Доктор Златоверов, саратовский друг и поклонник Михала, пришел однажды вечером специально для того, чтобы предупредить меня, что Михал плохо выглядит, что он наверняка болен. Я удивился, решив, что он преувеличивает опасность. По собственной инициативе он созвал консилиум. Михала подвергли основательному осмотру и обнаружили у него больные легкие, требовавшие немедленного лечения. Ему было предписано покинуть Саратов и ехать в санаторий для легочных больных. Златоверов написал в Давос, запросил условия, договорился, что консерватория оплатит лечение в течение года. Михал уехал. По пути завернул в Старый Град повидаться с матерью, а потом отправился в Давос. Златоверов уверял, что ничего трагического в его состоянии нет. Не могу забыть грустного Михала, махавшего нам рукой из окна поезда, отходящего от платформы Саратовского вокзала. Из Давоса он присылал спокойные письма, описывал часы полного отдыха, беседы с другими больными, жесткий лечебный режим, здоровый горный воздух. Письма его поднимали мое настроение, возвращали веру в жизнь после этого тяжелого удара.

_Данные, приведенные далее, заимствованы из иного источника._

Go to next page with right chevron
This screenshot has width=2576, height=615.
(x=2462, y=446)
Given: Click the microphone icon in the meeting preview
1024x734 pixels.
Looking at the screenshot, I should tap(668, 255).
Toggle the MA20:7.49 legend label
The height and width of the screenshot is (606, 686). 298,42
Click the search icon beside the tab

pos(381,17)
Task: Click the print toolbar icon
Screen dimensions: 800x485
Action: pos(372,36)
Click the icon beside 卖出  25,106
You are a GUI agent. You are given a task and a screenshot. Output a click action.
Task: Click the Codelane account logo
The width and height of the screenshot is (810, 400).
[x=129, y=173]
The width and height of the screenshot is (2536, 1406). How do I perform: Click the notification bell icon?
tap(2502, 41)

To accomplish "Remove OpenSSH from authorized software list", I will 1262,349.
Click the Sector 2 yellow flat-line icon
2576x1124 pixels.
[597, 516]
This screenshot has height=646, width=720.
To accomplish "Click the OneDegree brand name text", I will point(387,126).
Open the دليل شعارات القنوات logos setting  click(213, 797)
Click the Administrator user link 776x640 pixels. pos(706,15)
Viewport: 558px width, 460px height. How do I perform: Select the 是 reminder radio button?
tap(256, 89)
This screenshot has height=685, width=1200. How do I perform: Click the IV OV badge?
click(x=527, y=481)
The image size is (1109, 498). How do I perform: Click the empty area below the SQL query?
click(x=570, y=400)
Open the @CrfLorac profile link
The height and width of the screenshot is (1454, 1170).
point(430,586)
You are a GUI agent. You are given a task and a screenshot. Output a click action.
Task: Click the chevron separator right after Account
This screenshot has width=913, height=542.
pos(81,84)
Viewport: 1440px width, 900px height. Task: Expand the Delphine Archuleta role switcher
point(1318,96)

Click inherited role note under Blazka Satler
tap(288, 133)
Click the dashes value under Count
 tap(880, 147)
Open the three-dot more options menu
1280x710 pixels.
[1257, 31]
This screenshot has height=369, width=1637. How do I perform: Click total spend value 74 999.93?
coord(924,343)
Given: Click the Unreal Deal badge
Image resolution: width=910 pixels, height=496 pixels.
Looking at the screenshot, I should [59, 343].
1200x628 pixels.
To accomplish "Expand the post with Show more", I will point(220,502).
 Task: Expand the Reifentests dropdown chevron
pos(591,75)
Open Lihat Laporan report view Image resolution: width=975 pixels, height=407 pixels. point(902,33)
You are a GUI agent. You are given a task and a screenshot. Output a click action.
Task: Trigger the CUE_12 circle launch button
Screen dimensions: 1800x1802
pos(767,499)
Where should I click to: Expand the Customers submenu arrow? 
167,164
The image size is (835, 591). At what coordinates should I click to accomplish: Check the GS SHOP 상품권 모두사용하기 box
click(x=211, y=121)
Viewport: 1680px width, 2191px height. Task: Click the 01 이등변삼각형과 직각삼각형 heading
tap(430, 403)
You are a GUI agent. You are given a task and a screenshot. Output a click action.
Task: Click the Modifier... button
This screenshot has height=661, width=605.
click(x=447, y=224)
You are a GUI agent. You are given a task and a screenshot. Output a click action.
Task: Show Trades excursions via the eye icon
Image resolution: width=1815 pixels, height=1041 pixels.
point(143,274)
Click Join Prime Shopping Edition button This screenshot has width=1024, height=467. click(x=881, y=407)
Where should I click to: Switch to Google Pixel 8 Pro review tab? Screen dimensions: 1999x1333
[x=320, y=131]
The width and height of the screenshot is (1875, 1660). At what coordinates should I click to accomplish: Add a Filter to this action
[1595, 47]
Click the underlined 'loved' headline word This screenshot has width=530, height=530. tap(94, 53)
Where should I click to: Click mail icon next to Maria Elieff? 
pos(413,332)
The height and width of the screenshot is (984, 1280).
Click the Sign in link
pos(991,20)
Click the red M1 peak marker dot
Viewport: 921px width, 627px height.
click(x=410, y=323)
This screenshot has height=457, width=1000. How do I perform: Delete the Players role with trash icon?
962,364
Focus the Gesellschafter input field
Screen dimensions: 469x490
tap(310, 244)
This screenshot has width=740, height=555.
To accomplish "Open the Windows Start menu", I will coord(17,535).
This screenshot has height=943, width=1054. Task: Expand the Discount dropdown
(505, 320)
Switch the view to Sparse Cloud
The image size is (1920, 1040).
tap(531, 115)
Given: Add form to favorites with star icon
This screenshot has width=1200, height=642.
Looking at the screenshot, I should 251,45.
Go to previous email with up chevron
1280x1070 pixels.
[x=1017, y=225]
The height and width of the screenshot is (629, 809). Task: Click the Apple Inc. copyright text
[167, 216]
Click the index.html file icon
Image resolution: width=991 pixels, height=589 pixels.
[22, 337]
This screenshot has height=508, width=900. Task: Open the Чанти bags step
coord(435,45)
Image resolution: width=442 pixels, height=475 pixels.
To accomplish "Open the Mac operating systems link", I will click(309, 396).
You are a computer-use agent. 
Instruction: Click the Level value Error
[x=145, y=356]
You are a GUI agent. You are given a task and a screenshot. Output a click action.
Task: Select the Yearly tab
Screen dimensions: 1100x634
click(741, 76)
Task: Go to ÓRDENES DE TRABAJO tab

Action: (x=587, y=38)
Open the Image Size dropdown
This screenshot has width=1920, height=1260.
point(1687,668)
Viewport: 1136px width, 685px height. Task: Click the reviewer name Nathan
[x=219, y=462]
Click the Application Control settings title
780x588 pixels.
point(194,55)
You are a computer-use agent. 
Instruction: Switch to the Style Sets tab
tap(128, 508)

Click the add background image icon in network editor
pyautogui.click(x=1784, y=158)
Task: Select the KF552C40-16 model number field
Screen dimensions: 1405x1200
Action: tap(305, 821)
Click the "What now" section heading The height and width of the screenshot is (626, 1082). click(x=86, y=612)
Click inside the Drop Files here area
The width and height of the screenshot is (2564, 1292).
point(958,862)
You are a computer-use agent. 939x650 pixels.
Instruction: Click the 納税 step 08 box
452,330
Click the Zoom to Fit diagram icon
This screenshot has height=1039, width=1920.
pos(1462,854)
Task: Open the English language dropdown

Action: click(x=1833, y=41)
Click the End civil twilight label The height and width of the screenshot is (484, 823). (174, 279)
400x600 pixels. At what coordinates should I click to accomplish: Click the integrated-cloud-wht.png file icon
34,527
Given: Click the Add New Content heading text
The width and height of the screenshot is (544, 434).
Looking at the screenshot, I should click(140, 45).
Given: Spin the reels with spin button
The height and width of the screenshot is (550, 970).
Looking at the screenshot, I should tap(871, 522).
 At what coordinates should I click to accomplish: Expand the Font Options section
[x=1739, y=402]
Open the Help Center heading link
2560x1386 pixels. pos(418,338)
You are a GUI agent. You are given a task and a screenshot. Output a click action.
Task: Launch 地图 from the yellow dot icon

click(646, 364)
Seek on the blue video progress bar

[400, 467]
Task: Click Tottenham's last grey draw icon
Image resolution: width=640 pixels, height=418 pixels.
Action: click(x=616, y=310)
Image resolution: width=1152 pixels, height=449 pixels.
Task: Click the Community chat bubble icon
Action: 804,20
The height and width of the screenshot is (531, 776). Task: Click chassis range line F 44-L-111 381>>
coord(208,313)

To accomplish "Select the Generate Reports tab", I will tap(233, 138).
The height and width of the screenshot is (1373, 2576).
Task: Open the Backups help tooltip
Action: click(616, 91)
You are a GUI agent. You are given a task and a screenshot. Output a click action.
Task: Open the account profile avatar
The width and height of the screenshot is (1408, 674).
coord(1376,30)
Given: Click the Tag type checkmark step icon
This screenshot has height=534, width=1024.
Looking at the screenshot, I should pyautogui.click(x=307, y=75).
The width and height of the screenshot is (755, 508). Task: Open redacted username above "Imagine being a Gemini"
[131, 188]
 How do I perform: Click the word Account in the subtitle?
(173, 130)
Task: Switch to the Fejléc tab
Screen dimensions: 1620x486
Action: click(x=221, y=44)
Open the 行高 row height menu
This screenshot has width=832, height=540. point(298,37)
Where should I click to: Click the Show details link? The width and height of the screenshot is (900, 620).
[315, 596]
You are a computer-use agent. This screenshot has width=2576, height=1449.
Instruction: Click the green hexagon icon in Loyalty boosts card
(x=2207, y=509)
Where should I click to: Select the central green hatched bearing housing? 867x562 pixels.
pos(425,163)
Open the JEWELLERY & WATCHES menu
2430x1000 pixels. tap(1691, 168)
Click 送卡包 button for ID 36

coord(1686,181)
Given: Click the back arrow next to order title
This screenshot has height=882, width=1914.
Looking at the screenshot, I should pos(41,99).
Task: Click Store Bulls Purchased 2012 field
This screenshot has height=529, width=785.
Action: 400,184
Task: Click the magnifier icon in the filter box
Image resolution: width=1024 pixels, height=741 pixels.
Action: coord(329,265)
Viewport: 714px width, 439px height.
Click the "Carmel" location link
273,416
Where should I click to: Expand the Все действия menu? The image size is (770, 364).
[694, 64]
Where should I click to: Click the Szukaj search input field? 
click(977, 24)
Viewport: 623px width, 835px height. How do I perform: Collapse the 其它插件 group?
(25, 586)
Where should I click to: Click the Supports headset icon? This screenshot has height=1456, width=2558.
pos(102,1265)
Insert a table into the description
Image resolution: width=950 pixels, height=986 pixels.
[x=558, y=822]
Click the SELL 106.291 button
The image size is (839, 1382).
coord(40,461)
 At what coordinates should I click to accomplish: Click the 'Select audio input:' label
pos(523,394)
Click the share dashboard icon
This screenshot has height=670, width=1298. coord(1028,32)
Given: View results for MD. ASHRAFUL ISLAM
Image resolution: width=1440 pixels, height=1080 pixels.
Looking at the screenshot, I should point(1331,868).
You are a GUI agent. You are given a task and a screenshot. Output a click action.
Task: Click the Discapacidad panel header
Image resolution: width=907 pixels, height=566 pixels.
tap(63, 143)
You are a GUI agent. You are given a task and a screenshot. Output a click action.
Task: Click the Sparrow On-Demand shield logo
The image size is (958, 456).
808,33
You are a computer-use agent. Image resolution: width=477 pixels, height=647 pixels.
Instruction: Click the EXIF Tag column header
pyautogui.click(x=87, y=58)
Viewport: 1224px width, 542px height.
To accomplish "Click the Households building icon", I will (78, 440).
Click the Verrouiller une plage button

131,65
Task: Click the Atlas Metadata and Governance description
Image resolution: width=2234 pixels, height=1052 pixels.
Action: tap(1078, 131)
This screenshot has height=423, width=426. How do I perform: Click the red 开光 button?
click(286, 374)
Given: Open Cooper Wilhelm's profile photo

Учебный год в консерватории я закончил без него и почувствовал какую-то необъяснимую неприязнь кое-кого из коллег, которая при Михале была просто немыслима. Как только он уехал, меня стали резко критиковать. И как исполнителя, и как педагога. Я чувствовал себя одиноким и подавленным.
Наконец наступило лето. Мы снова поехали в Старый Град.
Михал тоже приехал. Выглядел он прекрасно.
Но как только он начал играть, у него стала подниматься температура. Пусть репетирует, организм должен снова привыкнуть к нагрузке, говорил наш сосед, домашний врач К. Михал занимался мало и осторожно. Я видел, что он боится. Страх Михала меня сразил. Ему надо было возвращаться в Давос. Но Давос стоил так дорого, что нам было платить не под силу, а о том, чтобы консерватория оплатила еще один год лечения, не могло быть и речи.